→ **Entries supplied**
══════════════════════════════
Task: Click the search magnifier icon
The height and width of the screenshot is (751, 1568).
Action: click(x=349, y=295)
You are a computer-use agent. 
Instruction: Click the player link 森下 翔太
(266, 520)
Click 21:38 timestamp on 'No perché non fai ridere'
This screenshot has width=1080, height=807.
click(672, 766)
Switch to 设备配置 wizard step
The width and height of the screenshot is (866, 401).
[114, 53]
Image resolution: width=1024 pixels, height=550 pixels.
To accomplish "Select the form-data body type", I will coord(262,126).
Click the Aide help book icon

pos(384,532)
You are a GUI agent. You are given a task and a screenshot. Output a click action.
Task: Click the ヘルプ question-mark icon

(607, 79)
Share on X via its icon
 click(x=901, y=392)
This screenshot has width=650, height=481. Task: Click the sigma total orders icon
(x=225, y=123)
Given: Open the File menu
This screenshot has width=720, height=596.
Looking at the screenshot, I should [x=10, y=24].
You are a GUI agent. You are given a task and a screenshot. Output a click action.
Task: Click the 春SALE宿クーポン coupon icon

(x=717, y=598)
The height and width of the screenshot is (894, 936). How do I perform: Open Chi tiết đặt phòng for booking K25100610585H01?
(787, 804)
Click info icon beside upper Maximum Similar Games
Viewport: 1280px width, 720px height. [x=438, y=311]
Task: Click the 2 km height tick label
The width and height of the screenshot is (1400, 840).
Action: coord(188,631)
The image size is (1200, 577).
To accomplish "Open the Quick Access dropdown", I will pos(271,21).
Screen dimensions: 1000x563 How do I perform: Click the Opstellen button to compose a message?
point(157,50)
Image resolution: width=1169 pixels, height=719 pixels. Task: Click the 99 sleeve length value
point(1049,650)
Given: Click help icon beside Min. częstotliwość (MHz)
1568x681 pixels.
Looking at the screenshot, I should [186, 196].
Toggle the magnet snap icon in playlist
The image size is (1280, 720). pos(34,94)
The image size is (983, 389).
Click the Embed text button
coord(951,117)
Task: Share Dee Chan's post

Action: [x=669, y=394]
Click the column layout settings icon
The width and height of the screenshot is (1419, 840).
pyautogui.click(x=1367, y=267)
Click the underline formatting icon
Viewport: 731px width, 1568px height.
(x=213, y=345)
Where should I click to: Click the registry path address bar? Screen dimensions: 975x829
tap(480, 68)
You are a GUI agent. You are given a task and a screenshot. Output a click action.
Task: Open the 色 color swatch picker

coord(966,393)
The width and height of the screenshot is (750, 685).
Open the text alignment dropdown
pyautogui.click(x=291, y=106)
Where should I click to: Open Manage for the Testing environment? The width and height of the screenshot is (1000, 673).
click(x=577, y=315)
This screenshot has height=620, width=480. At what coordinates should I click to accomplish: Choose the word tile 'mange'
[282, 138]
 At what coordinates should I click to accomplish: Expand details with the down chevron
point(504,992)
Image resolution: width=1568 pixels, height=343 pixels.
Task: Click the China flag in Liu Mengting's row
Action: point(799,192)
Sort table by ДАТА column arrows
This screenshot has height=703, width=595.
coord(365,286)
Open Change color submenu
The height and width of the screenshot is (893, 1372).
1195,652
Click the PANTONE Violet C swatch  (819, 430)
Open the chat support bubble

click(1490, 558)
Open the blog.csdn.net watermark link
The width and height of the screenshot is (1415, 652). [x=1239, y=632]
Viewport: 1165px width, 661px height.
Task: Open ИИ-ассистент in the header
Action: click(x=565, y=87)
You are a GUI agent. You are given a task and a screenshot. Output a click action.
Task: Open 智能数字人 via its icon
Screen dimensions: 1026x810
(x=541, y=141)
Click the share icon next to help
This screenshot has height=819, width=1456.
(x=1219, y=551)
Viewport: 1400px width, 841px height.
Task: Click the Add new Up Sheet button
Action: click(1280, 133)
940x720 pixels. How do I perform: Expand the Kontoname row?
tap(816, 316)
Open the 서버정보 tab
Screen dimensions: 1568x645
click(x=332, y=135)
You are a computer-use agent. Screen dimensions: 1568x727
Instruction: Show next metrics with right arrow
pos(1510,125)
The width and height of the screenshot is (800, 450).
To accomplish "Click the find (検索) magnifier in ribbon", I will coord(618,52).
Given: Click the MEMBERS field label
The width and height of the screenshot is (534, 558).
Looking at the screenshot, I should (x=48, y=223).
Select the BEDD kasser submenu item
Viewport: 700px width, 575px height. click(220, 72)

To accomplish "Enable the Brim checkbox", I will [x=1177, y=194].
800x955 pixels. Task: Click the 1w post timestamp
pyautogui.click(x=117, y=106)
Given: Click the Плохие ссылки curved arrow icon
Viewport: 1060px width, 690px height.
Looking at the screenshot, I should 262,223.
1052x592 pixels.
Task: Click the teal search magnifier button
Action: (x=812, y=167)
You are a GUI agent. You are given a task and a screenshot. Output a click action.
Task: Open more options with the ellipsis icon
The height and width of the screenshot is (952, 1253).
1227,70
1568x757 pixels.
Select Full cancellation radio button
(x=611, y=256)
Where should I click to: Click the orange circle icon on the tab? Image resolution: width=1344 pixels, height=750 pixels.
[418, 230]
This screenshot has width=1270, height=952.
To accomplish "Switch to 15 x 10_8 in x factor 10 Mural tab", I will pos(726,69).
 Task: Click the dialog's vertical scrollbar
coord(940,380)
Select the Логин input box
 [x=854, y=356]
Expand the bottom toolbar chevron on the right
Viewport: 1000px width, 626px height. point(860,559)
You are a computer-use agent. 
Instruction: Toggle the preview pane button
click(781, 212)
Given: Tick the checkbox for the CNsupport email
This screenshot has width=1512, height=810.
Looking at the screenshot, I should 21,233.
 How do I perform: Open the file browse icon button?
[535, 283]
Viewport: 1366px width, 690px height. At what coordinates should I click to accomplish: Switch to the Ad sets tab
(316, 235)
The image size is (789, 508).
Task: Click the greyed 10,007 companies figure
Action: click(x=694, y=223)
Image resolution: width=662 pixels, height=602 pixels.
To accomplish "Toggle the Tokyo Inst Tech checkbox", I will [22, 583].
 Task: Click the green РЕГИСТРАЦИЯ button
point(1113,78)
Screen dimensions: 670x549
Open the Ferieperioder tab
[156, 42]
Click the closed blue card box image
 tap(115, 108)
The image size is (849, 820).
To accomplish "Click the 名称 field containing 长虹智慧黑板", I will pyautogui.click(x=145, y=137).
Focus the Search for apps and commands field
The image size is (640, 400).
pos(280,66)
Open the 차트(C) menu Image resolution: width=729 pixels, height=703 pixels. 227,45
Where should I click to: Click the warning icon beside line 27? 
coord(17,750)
══════════════════════════════
→ **The problem**
Reproduce every one of the records above verbatim, without altering any character.

→ **Output of the exercise**
Task: Click the search magnifier icon
The height and width of the screenshot is (751, 1568).
Action: click(x=349, y=295)
You are a computer-use agent. 
Instruction: Click the player link 森下 翔太
(266, 520)
Click 21:38 timestamp on 'No perché non fai ridere'
This screenshot has width=1080, height=807.
click(672, 766)
Switch to 设备配置 wizard step
The width and height of the screenshot is (866, 401).
[114, 53]
Image resolution: width=1024 pixels, height=550 pixels.
To accomplish "Select the form-data body type", I will coord(262,126).
Click the Aide help book icon

pos(384,532)
You are a GUI agent. You are given a task and a screenshot. Output a click action.
Task: Click the ヘルプ question-mark icon

(607, 79)
Share on X via its icon
 click(x=901, y=392)
This screenshot has width=650, height=481. Task: Click the sigma total orders icon
(x=225, y=123)
Given: Open the File menu
This screenshot has width=720, height=596.
Looking at the screenshot, I should [x=10, y=24].
You are a GUI agent. You are given a task and a screenshot. Output a click action.
Task: Click the 春SALE宿クーポン coupon icon

(x=717, y=598)
The height and width of the screenshot is (894, 936). How do I perform: Open Chi tiết đặt phòng for booking K25100610585H01?
(787, 804)
Click info icon beside upper Maximum Similar Games
Viewport: 1280px width, 720px height. [x=438, y=311]
Task: Click the 2 km height tick label
The width and height of the screenshot is (1400, 840).
Action: coord(188,631)
The image size is (1200, 577).
To accomplish "Open the Quick Access dropdown", I will pos(271,21).
Screen dimensions: 1000x563 How do I perform: Click the Opstellen button to compose a message?
point(157,50)
Image resolution: width=1169 pixels, height=719 pixels. Task: Click the 99 sleeve length value
point(1049,650)
Given: Click help icon beside Min. częstotliwość (MHz)
1568x681 pixels.
Looking at the screenshot, I should [186, 196].
Toggle the magnet snap icon in playlist
The image size is (1280, 720). pos(34,94)
The image size is (983, 389).
Click the Embed text button
coord(951,117)
Task: Share Dee Chan's post

Action: [x=669, y=394]
Click the column layout settings icon
The width and height of the screenshot is (1419, 840).
pyautogui.click(x=1367, y=267)
Click the underline formatting icon
Viewport: 731px width, 1568px height.
(x=213, y=345)
Where should I click to: Click the registry path address bar? Screen dimensions: 975x829
tap(480, 68)
You are a GUI agent. You are given a task and a screenshot. Output a click action.
Task: Open the 色 color swatch picker

coord(966,393)
The width and height of the screenshot is (750, 685).
Open the text alignment dropdown
pyautogui.click(x=291, y=106)
Where should I click to: Open Manage for the Testing environment? The width and height of the screenshot is (1000, 673).
click(x=577, y=315)
This screenshot has height=620, width=480. At what coordinates should I click to accomplish: Choose the word tile 'mange'
[282, 138]
 At what coordinates should I click to accomplish: Expand details with the down chevron
point(504,992)
Image resolution: width=1568 pixels, height=343 pixels.
Task: Click the China flag in Liu Mengting's row
Action: point(799,192)
Sort table by ДАТА column arrows
This screenshot has height=703, width=595.
coord(365,286)
Open Change color submenu
The height and width of the screenshot is (893, 1372).
1195,652
Click the PANTONE Violet C swatch  (819, 430)
Open the chat support bubble

click(1490, 558)
Open the blog.csdn.net watermark link
The width and height of the screenshot is (1415, 652). [x=1239, y=632]
Viewport: 1165px width, 661px height.
Task: Open ИИ-ассистент in the header
Action: click(x=565, y=87)
You are a GUI agent. You are given a task and a screenshot. Output a click action.
Task: Open 智能数字人 via its icon
Screen dimensions: 1026x810
(x=541, y=141)
Click the share icon next to help
This screenshot has height=819, width=1456.
(x=1219, y=551)
Viewport: 1400px width, 841px height.
Task: Click the Add new Up Sheet button
Action: click(1280, 133)
940x720 pixels. How do I perform: Expand the Kontoname row?
tap(816, 316)
Open the 서버정보 tab
Screen dimensions: 1568x645
click(x=332, y=135)
You are a computer-use agent. Screen dimensions: 1568x727
Instruction: Show next metrics with right arrow
pos(1510,125)
The width and height of the screenshot is (800, 450).
To accomplish "Click the find (検索) magnifier in ribbon", I will coord(618,52).
Given: Click the MEMBERS field label
The width and height of the screenshot is (534, 558).
Looking at the screenshot, I should (x=48, y=223).
Select the BEDD kasser submenu item
Viewport: 700px width, 575px height. click(220, 72)

To accomplish "Enable the Brim checkbox", I will [x=1177, y=194].
800x955 pixels. Task: Click the 1w post timestamp
pyautogui.click(x=117, y=106)
Given: Click the Плохие ссылки curved arrow icon
Viewport: 1060px width, 690px height.
Looking at the screenshot, I should 262,223.
1052x592 pixels.
Task: Click the teal search magnifier button
Action: (x=812, y=167)
You are a GUI agent. You are given a task and a screenshot. Output a click action.
Task: Open more options with the ellipsis icon
The height and width of the screenshot is (952, 1253).
1227,70
1568x757 pixels.
Select Full cancellation radio button
(x=611, y=256)
Where should I click to: Click the orange circle icon on the tab? Image resolution: width=1344 pixels, height=750 pixels.
[418, 230]
This screenshot has width=1270, height=952.
To accomplish "Switch to 15 x 10_8 in x factor 10 Mural tab", I will pos(726,69).
 Task: Click the dialog's vertical scrollbar
coord(940,380)
Select the Логин input box
 [x=854, y=356]
Expand the bottom toolbar chevron on the right
Viewport: 1000px width, 626px height. point(860,559)
You are a computer-use agent. 
Instruction: Toggle the preview pane button
click(781, 212)
Given: Tick the checkbox for the CNsupport email
This screenshot has width=1512, height=810.
Looking at the screenshot, I should 21,233.
 How do I perform: Open the file browse icon button?
[535, 283]
Viewport: 1366px width, 690px height. At what coordinates should I click to accomplish: Switch to the Ad sets tab
(316, 235)
The image size is (789, 508).
Task: Click the greyed 10,007 companies figure
Action: click(x=694, y=223)
Image resolution: width=662 pixels, height=602 pixels.
To accomplish "Toggle the Tokyo Inst Tech checkbox", I will [22, 583].
 Task: Click the green РЕГИСТРАЦИЯ button
point(1113,78)
Screen dimensions: 670x549
Open the Ferieperioder tab
[156, 42]
Click the closed blue card box image
 tap(115, 108)
The image size is (849, 820).
To accomplish "Click the 名称 field containing 长虹智慧黑板", I will pyautogui.click(x=145, y=137).
Focus the Search for apps and commands field
The image size is (640, 400).
pos(280,66)
Open the 차트(C) menu Image resolution: width=729 pixels, height=703 pixels. 227,45
Where should I click to: Click the warning icon beside line 27? 
coord(17,750)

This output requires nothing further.